So I know that the following argument I will give is not correct, but I can not understand why. Any help ? I am working with commutative rings.
Let $R$ be a ring such that any submodule of a free $R$-module is free. We prove that $R$ is a field by proving that the only ideals of $R$ are the trivial ones.
Let $I$ be a non-zero ideal of $R$. Since $R$ is a free module over itself, by assumption, the ideal is then a free $R$-submodule. However, for any elements $a,b\in I$ we have that $ab +(-b)a=0$. Therefore the cardinality of any basis of $I$ should be equal to 1. But a free $R$-module with one element in the basis is isomorphic to $R$. Thus $I=R$, which concludes the proof.
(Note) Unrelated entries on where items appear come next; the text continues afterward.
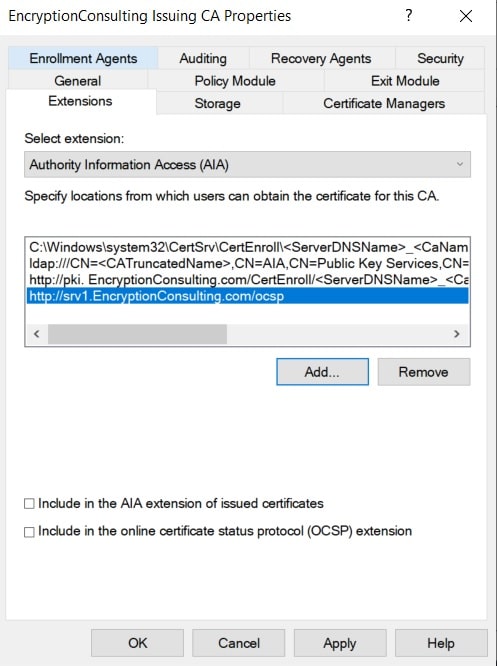The image size is (497, 666).
Task: Click the question mark help icon
Action: pyautogui.click(x=408, y=16)
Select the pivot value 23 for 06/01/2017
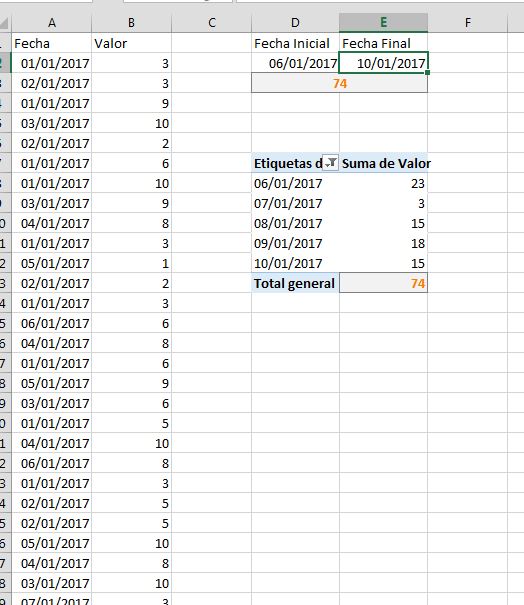Screen dimensions: 524x605 (x=384, y=183)
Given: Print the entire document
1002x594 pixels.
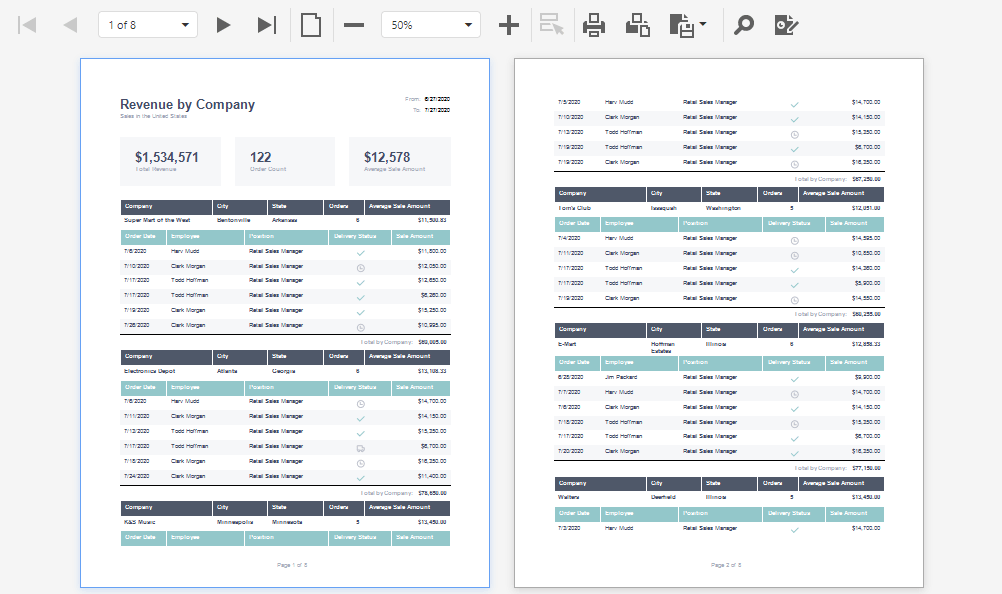Looking at the screenshot, I should [x=595, y=24].
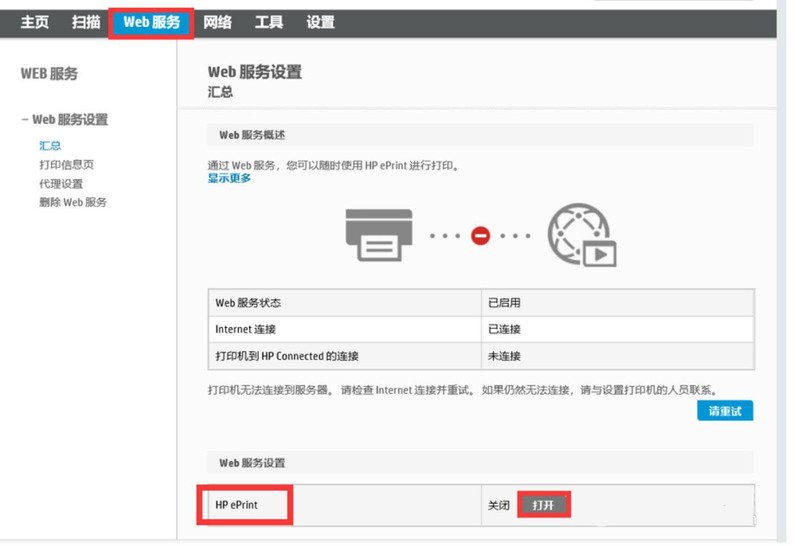Turn on HP ePrint with 打开 button

544,505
The following part is wrong:
A ring can be isomorphic to an ideal without being equal.
To understand why your proof is wrong, consider the case $R=\mathbb Z$ and $I=2 \mathbb Z$. Everything woorks well untill you show that $R$ and $I$ are isomorphic (they are as $R$-modules). But this does not imply that they are equal.
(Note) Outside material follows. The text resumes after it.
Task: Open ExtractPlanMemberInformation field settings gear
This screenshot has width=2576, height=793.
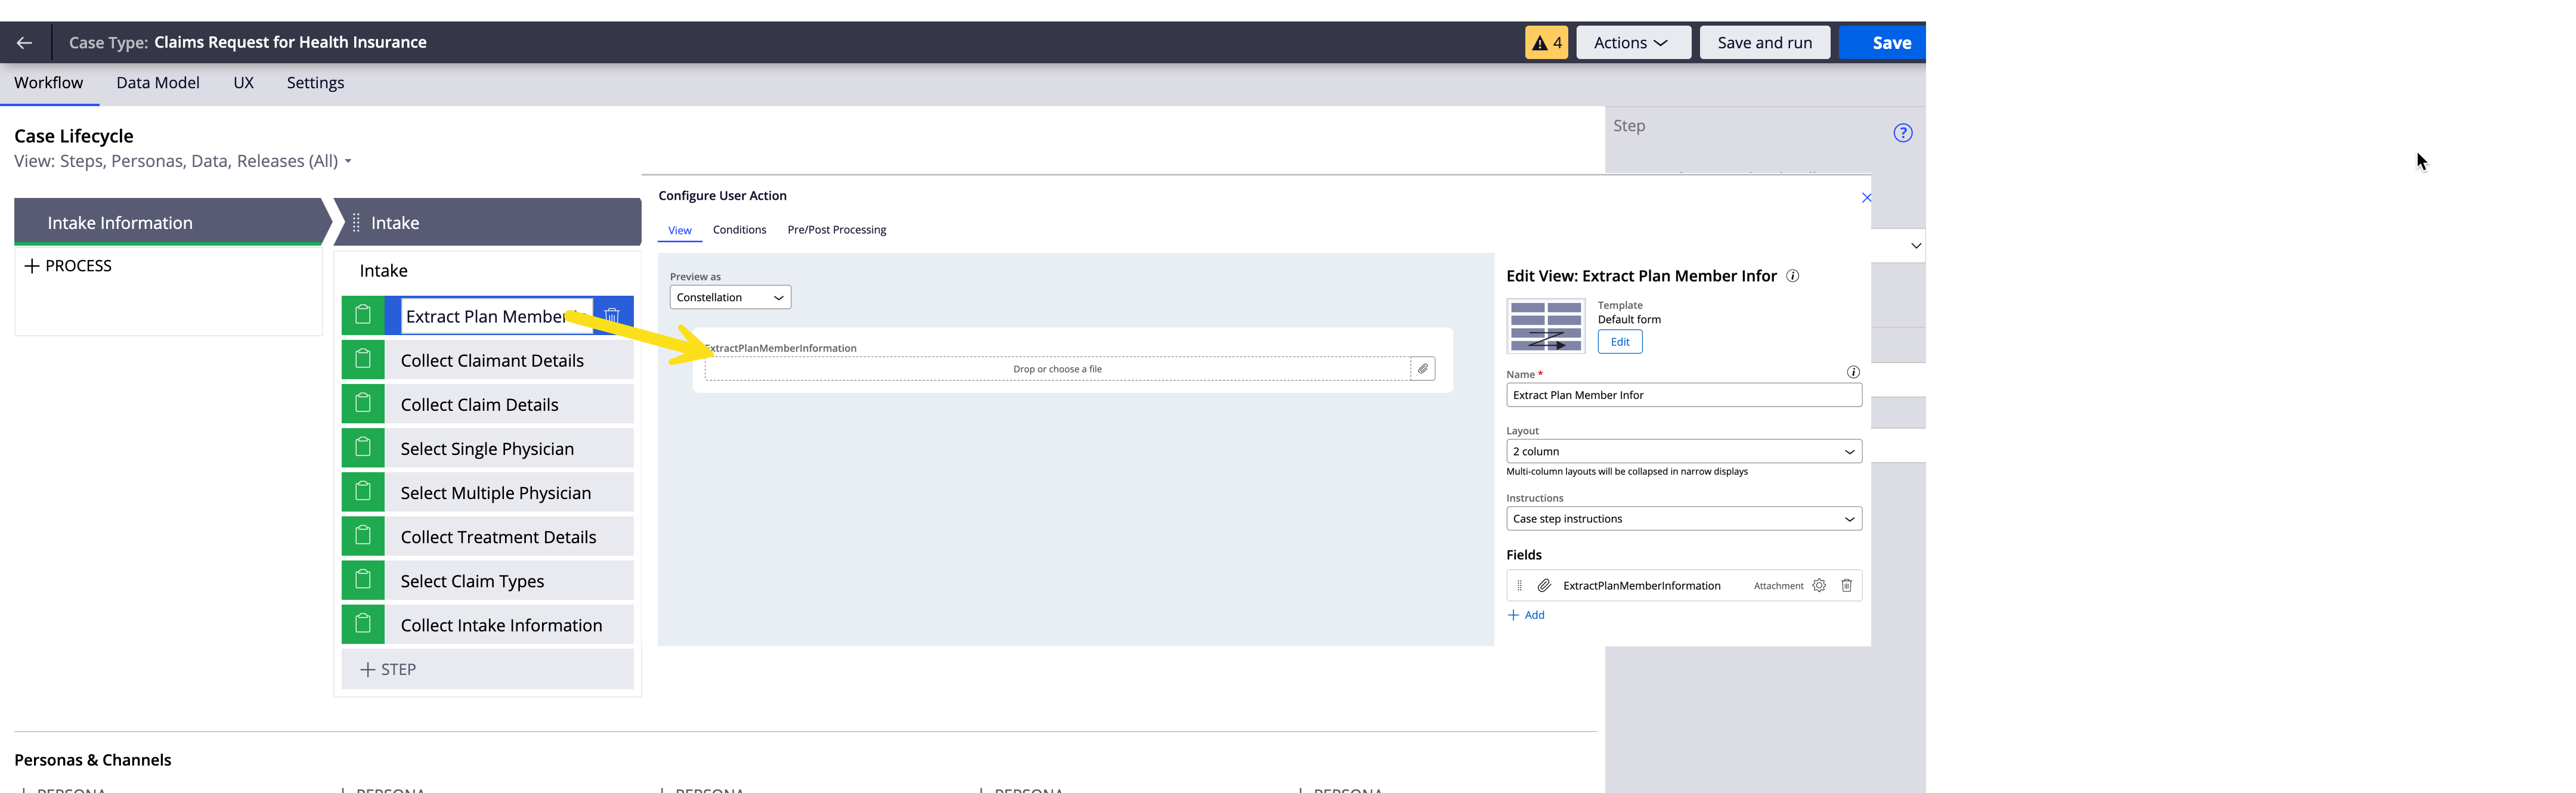Action: (1819, 586)
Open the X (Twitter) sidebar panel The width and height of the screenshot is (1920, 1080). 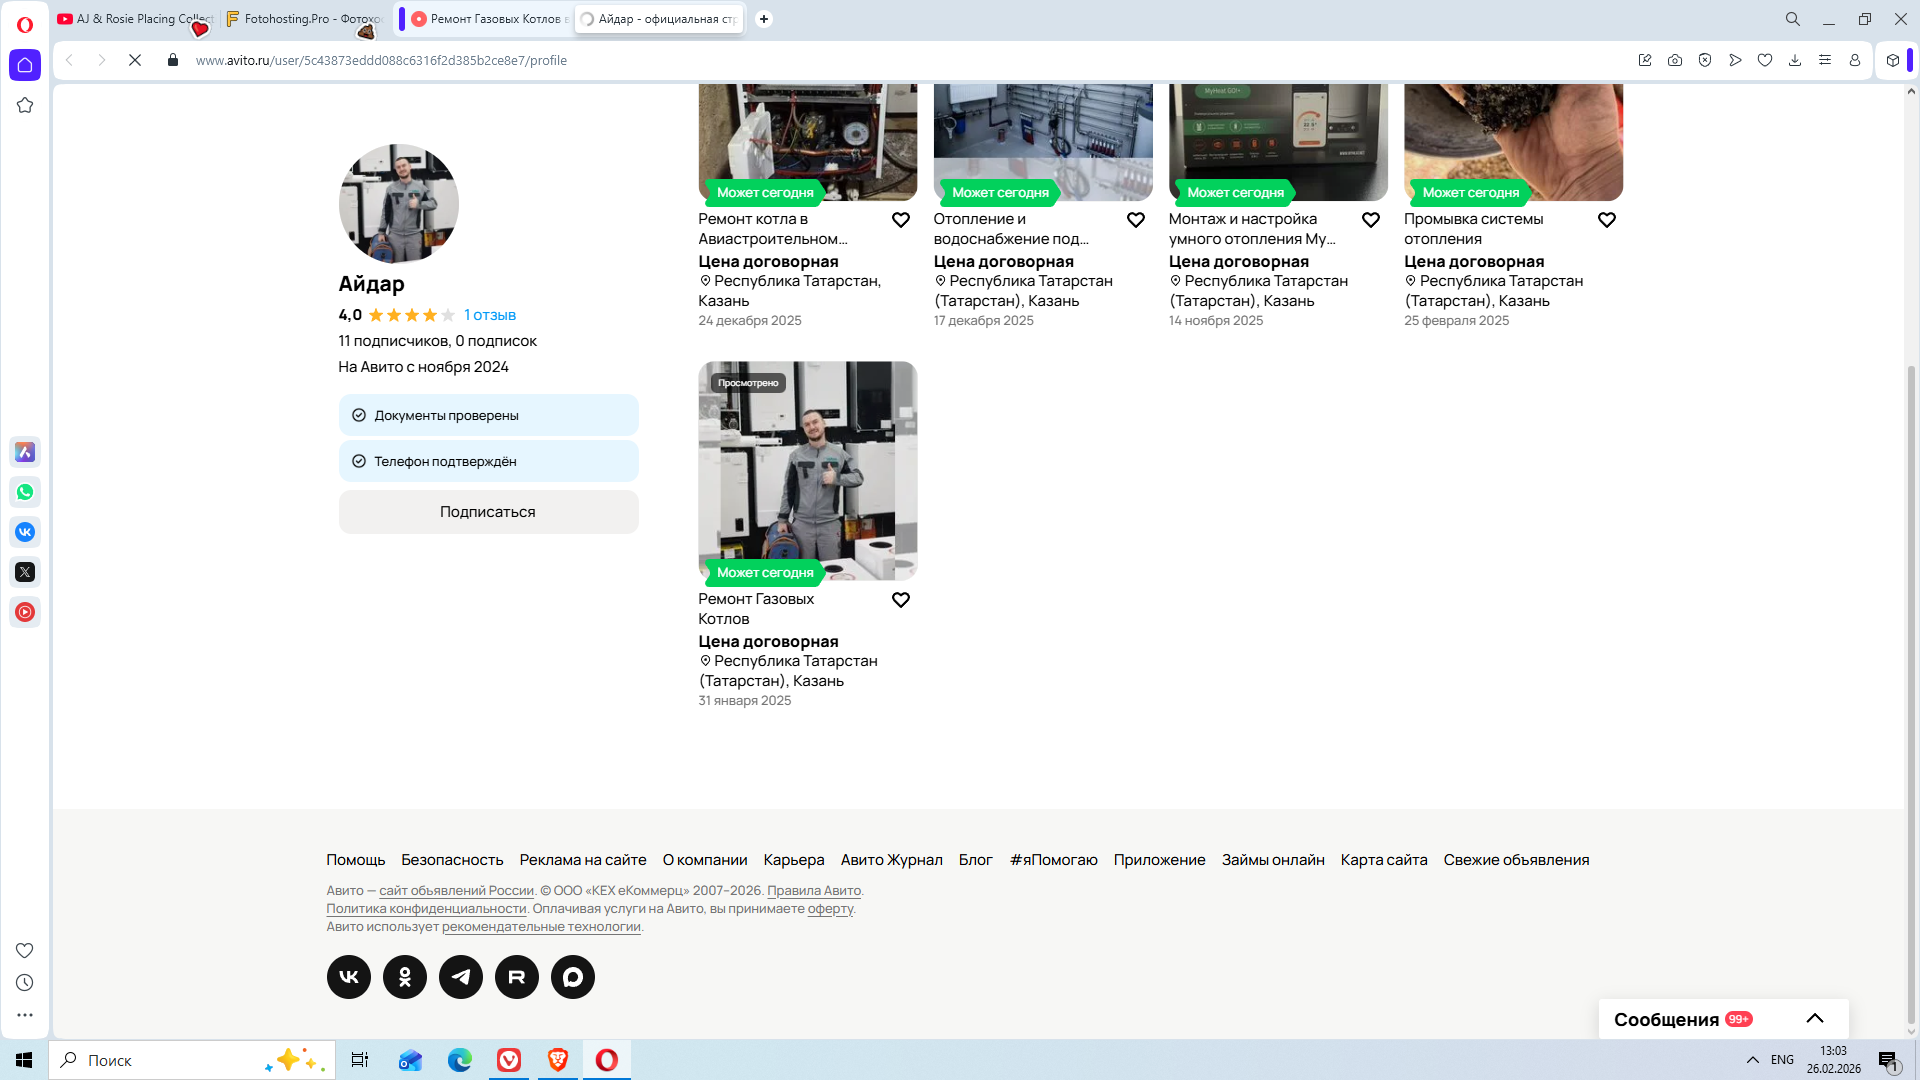[25, 572]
Also $R=\mathbb Z$ satisfies the given condition, but it is not a field. The result you are trying to prove is not correct. Try proving instead that every ideal in $R$ is principal.
Note You can also show that $R$ is an integral domain. Indeed, if $R$ has a $0$ divisor $a$, then $\langle a \rangle$ is a submodule of the free module $R$ which is not free.